A blog about living in Aberdeen, New Jersey.

Saturday, January 23, 2010

The ABCs of ABC Licensing

I got to wondering about liquor licenses today and a friend pointed me in the direction of Division of Alcoholic Beverage Control. Their website has a vast array of guides and forms for every conceivable situation. Want to have a wine festival? Or maybe just a wine seminar? They have application forms for these occasions. Want to make your own beer or wine? Forms for each. What if you're a liquor distributor and you want to let your customers taste the goods? Permit. And there's a separate application if you are an out-of-state supplier who wants to allow tastings. And if you sell liquor and want to store your records off premises, there's a form to fill out. Yikes!

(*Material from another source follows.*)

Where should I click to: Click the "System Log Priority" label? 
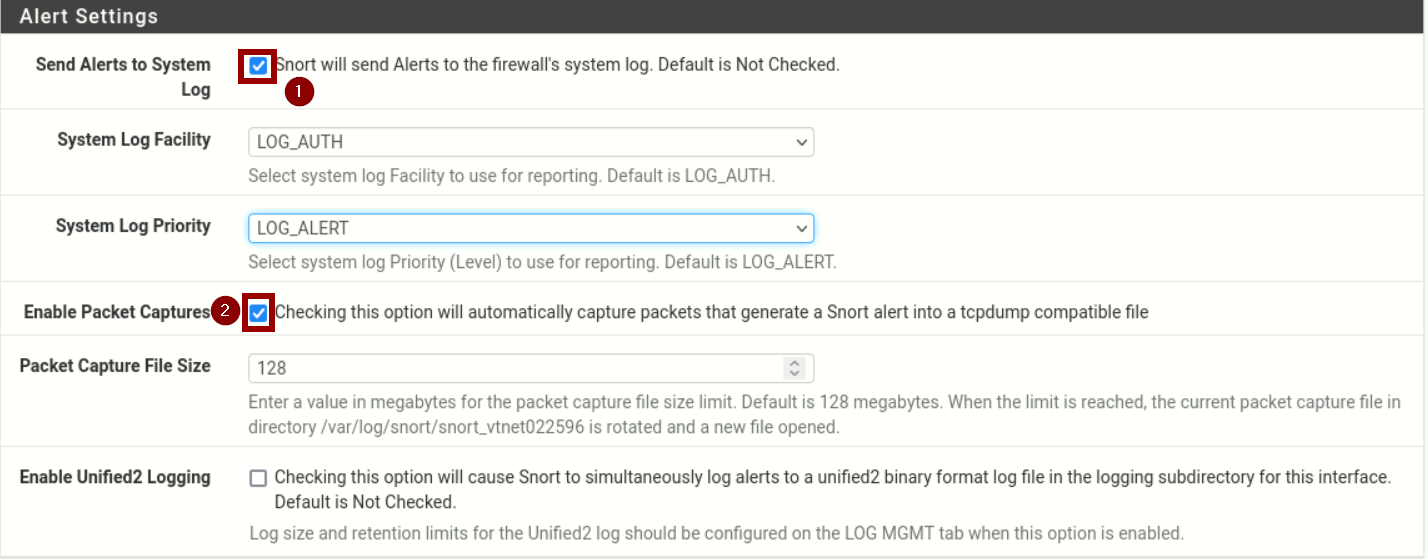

I gravitated to the ABC Municipal Handbook. It has more than a few interesting items in it.  For example, did you realize ...
  • The upcoming census will play an important role in how many licenses can be issued? There is a cap on the number of licenses that can be issued to sell or distribute alcohol in a particular municipality. The town cannot issue a new retail consumption license until the total number of licenses is fewer than 1 for every 3,000 in population according to the previous census. Once the municipality can issue an additional license, it can call for bids or use a "traditional non-bidding method."
  • If you can get 15% of people who voted in the last election to sign a petition, you can arrange for a referendum to make Aberdeen a dry town? And if it passes, the town has to stay dry for at least five years.
  • If you arrange to sell your bar, you have to arrange separately to transfer the liquor license? But if the deal to sell the bar doesn't go through for some reason and you already transferred the license, you have to arrange separately to get the license back. There are fees for all of these transfers, of course. The municipality gets $200 every time you breathe, seems to me.
  • There's a special license for theaters and concert halls with capacities of 1,000 or more patrons. They can sell liquor during a performance and up to two hours before and after. Such a license doesn't count against your municipality's cap by population. The cap also doesn't apply to licenses held by hotels and motels with 100 or more guest sleeping rooms, nor must they count non-profit clubs that have been around at least three years and have 60 or more members. So the PNC Arts Center, Holiday Inn, and the VFW can have liquor licenses irrespective of census figures.
Maybe all this nonsense is why some restaurants go BYOB? Of course, BYOB has a lengthy entry in the handbook as well. Violate its rules and a restaurant owner is subject to disorderly conduct charges. You can be BYOB, but you can't advertise the fact. You can provide glasses, ice, etc, and uncork bottles, but you can't charge for these services. People can drink in your establishment but not during times when places with a valid license are restricted from selling liquor by local ordinance. And you can't make an arrangement with a distributor to deliver beer and wine to your BYOB restaurant as some sort of courtesy to your patrons.